In May of 2011, I graduated from the Northern Illinois Synod’s Diakonia program. At the graduation liturgy, Pr. Jeffrey Clements in his homily boldly challenged those of us graduating: “So you have now graduated. Now what? What are you going to do with it?” I had already known for some time that I was being called to do something, i.e., AIM. And I have answered the call to enter the CPE curriculum at Rockford Memorial Hospital, knowing that it, too, is but a step in a journey to serve Christ. All of this would perhaps make perfect sense to others if I were much younger, but at nearly 64 years of age I can honestly say that I am but beginning.

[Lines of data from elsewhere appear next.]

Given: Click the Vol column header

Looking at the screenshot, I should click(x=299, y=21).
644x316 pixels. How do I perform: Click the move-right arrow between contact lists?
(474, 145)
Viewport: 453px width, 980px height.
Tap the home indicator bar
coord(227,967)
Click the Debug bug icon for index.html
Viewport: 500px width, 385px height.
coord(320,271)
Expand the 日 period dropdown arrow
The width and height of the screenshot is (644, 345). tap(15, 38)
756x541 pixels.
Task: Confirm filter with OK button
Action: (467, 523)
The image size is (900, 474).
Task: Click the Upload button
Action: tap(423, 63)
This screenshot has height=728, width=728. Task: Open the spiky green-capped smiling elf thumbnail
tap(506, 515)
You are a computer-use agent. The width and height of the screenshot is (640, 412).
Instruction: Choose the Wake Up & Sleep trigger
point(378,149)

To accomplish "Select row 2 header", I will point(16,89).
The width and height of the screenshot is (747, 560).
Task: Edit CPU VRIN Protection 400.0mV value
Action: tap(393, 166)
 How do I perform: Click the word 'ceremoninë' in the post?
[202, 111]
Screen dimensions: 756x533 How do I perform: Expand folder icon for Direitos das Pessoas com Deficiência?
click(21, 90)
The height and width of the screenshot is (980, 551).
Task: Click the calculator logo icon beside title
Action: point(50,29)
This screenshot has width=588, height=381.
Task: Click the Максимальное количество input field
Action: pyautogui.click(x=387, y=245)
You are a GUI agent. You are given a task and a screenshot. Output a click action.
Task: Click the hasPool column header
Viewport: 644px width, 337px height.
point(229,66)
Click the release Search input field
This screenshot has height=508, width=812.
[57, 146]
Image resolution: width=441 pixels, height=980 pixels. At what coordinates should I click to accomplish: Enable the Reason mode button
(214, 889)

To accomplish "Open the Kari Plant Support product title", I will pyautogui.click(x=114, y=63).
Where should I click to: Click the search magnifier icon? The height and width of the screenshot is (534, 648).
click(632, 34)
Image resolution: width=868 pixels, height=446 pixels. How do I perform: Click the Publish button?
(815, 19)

My first day of “clinicals” (in which I first functioned on my assigned hospital wings as a chaplain) called me to step completely out of my comfort zone and dive headlong into the business of again serving God but in a totally different manner. (I am a retired funeral director.) But, like Simon, Andrew, James and John, I, too, find that I must answer Jesus’ call to service, trusting that He will lead me and/or place me where He wants me, not necessarily where I would chose. I guess this is what true faith is all about.
Bill Lucas, Rockford
#1 – Malena said if Jesus had come up to her today and said, “Follow me,” she would have called 911.
The kids were also amazed at what it must have been like to not have had weather.com and a cell phone for a trip like that.
I think it may be harder for this generation to trust anybody/anything – without some kind of assurance of safety (though they are willing to believe “proof” from wikipedia!)